▶ **DIRECTIONS FOR THIS TASK**:
For the entries below, print exactly the lines between the line holding "1437x808 pixels. Task: Open" and the line holding "Image resolution: width=612", inclusive, and nothing else.

▶ **INFORMATION**:
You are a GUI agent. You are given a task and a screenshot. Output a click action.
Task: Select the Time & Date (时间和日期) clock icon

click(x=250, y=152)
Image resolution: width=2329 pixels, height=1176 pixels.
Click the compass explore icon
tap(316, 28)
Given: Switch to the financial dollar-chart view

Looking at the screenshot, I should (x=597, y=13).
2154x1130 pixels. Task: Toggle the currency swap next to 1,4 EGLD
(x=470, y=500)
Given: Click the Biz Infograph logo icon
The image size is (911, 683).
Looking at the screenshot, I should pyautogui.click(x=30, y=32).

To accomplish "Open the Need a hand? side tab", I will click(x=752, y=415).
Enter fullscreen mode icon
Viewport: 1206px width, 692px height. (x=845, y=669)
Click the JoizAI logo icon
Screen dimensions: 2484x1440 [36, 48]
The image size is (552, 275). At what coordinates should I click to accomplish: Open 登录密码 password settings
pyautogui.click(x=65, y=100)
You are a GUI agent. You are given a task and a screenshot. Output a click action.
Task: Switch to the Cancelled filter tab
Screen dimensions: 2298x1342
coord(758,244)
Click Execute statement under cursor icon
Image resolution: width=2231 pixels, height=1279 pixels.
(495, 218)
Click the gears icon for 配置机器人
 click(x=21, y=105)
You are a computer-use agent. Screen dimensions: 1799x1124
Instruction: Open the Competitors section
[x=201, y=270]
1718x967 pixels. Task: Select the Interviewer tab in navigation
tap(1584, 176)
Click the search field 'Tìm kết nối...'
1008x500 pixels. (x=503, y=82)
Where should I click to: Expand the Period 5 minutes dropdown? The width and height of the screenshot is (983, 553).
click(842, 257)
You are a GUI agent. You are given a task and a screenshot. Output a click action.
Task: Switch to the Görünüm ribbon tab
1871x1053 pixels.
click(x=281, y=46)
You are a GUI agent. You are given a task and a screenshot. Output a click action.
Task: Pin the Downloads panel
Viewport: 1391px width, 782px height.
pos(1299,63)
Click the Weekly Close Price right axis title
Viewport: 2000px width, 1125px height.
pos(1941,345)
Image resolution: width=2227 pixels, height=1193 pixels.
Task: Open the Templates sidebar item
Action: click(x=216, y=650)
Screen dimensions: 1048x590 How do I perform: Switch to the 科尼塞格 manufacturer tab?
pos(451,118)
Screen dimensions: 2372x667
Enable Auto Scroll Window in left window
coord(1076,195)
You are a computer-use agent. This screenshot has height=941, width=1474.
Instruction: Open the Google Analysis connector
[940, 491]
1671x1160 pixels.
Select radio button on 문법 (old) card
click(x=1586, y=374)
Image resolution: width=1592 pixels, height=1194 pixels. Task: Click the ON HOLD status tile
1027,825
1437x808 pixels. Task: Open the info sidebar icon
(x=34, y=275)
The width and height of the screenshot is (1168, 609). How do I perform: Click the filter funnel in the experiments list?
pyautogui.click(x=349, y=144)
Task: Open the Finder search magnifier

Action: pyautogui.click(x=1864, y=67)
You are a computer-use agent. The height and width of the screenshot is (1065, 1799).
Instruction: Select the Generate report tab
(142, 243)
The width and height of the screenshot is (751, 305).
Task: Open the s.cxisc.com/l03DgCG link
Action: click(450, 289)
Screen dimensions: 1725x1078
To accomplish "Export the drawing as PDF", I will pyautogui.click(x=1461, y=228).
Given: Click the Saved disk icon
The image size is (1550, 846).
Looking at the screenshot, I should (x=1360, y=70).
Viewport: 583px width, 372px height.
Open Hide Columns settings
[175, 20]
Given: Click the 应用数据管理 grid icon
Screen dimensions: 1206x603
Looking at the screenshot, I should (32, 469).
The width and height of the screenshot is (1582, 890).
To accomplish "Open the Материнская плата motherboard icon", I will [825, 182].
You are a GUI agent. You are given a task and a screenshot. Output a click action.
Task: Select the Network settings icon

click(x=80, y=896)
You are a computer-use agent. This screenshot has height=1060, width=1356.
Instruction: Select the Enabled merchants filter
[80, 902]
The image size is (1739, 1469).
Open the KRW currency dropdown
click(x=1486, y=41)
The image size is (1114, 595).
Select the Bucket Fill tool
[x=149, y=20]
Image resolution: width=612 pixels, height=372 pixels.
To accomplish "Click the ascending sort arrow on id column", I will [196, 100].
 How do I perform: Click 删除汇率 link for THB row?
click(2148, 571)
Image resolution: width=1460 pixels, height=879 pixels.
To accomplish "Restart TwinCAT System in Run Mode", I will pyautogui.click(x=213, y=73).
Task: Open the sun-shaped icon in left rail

▶ **SOLUTION**:
1437x808 pixels. Task: Open the info sidebar icon
(x=34, y=275)
The width and height of the screenshot is (1168, 609). How do I perform: Click the filter funnel in the experiments list?
pyautogui.click(x=349, y=144)
Task: Open the Finder search magnifier

Action: pyautogui.click(x=1864, y=67)
You are a computer-use agent. The height and width of the screenshot is (1065, 1799).
Instruction: Select the Generate report tab
(142, 243)
The width and height of the screenshot is (751, 305).
Task: Open the s.cxisc.com/l03DgCG link
Action: click(450, 289)
Screen dimensions: 1725x1078
To accomplish "Export the drawing as PDF", I will pyautogui.click(x=1461, y=228).
Given: Click the Saved disk icon
The image size is (1550, 846).
Looking at the screenshot, I should (x=1360, y=70).
Viewport: 583px width, 372px height.
Open Hide Columns settings
[175, 20]
Given: Click the 应用数据管理 grid icon
Screen dimensions: 1206x603
Looking at the screenshot, I should (32, 469).
The width and height of the screenshot is (1582, 890).
To accomplish "Open the Материнская плата motherboard icon", I will [825, 182].
You are a GUI agent. You are given a task and a screenshot. Output a click action.
Task: Select the Network settings icon

click(x=80, y=896)
You are a computer-use agent. This screenshot has height=1060, width=1356.
Instruction: Select the Enabled merchants filter
[80, 902]
The image size is (1739, 1469).
Open the KRW currency dropdown
click(x=1486, y=41)
The image size is (1114, 595).
Select the Bucket Fill tool
[x=149, y=20]
Image resolution: width=612 pixels, height=372 pixels.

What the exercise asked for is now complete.